(Assignment): The response should be the lines of the data, starting at the first and ending at the one that contains "[Advertisement] (221, 655)", copied without change.

──────

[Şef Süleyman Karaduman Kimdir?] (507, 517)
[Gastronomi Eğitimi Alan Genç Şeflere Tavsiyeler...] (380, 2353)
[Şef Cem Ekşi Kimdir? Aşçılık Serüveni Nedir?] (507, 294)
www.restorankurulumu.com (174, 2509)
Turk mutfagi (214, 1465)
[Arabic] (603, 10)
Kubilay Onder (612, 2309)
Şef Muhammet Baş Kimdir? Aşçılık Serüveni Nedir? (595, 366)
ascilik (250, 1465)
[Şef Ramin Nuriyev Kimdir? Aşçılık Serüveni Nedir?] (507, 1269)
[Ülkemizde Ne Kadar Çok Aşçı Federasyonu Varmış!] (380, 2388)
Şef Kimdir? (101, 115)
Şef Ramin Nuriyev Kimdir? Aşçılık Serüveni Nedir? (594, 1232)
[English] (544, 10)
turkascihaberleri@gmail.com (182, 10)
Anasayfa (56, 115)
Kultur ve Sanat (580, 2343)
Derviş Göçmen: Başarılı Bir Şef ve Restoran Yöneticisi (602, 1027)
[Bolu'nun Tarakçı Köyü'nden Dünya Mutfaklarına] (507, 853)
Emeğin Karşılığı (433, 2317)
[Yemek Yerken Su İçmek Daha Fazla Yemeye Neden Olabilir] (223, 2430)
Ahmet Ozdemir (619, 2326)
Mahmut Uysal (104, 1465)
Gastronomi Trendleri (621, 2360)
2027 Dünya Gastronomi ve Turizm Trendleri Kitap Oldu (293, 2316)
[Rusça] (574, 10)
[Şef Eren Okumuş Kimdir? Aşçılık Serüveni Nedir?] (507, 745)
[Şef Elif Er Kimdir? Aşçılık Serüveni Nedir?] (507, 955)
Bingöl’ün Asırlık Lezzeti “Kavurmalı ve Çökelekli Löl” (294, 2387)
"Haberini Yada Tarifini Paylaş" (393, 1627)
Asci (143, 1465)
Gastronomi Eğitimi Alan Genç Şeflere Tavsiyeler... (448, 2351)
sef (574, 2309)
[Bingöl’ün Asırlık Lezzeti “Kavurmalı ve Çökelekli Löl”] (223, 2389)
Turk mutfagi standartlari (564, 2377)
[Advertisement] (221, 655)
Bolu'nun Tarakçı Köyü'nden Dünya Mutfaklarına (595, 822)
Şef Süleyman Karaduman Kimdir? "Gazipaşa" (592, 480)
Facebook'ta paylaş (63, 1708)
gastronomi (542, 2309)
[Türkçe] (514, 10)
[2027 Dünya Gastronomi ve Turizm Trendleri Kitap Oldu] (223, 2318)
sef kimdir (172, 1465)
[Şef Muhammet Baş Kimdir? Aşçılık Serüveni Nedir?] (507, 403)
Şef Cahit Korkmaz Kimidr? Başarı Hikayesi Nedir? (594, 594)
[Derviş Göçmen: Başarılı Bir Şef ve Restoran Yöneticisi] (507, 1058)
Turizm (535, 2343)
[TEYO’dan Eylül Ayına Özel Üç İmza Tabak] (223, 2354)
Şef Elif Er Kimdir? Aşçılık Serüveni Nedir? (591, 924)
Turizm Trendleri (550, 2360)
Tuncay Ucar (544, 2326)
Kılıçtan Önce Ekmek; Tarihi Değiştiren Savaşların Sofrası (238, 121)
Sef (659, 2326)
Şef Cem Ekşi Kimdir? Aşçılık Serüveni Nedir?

──────

(Solution):
[Şef Süleyman Karaduman Kimdir?] (507, 517)
[Gastronomi Eğitimi Alan Genç Şeflere Tavsiyeler...] (380, 2353)
[Şef Cem Ekşi Kimdir? Aşçılık Serüveni Nedir?] (507, 294)
www.restorankurulumu.com (174, 2509)
Turk mutfagi (214, 1465)
[Arabic] (603, 10)
Kubilay Onder (612, 2309)
Şef Muhammet Baş Kimdir? Aşçılık Serüveni Nedir? (595, 366)
ascilik (250, 1465)
[Şef Ramin Nuriyev Kimdir? Aşçılık Serüveni Nedir?] (507, 1269)
[Ülkemizde Ne Kadar Çok Aşçı Federasyonu Varmış!] (380, 2388)
Şef Kimdir? (101, 115)
Şef Ramin Nuriyev Kimdir? Aşçılık Serüveni Nedir? (594, 1232)
[English] (544, 10)
turkascihaberleri@gmail.com (182, 10)
Anasayfa (56, 115)
Kultur ve Sanat (580, 2343)
Derviş Göçmen: Başarılı Bir Şef ve Restoran Yöneticisi (602, 1027)
[Bolu'nun Tarakçı Köyü'nden Dünya Mutfaklarına] (507, 853)
Emeğin Karşılığı (433, 2317)
[Yemek Yerken Su İçmek Daha Fazla Yemeye Neden Olabilir] (223, 2430)
Ahmet Ozdemir (619, 2326)
Mahmut Uysal (104, 1465)
Gastronomi Trendleri (621, 2360)
2027 Dünya Gastronomi ve Turizm Trendleri Kitap Oldu (293, 2316)
[Rusça] (574, 10)
[Şef Eren Okumuş Kimdir? Aşçılık Serüveni Nedir?] (507, 745)
[Şef Elif Er Kimdir? Aşçılık Serüveni Nedir?] (507, 955)
Bingöl’ün Asırlık Lezzeti “Kavurmalı ve Çökelekli Löl” (294, 2387)
"Haberini Yada Tarifini Paylaş" (393, 1627)
Asci (143, 1465)
Gastronomi Eğitimi Alan Genç Şeflere Tavsiyeler... (448, 2351)
sef (574, 2309)
[Bingöl’ün Asırlık Lezzeti “Kavurmalı ve Çökelekli Löl”] (223, 2389)
Turk mutfagi standartlari (564, 2377)
[Advertisement] (221, 655)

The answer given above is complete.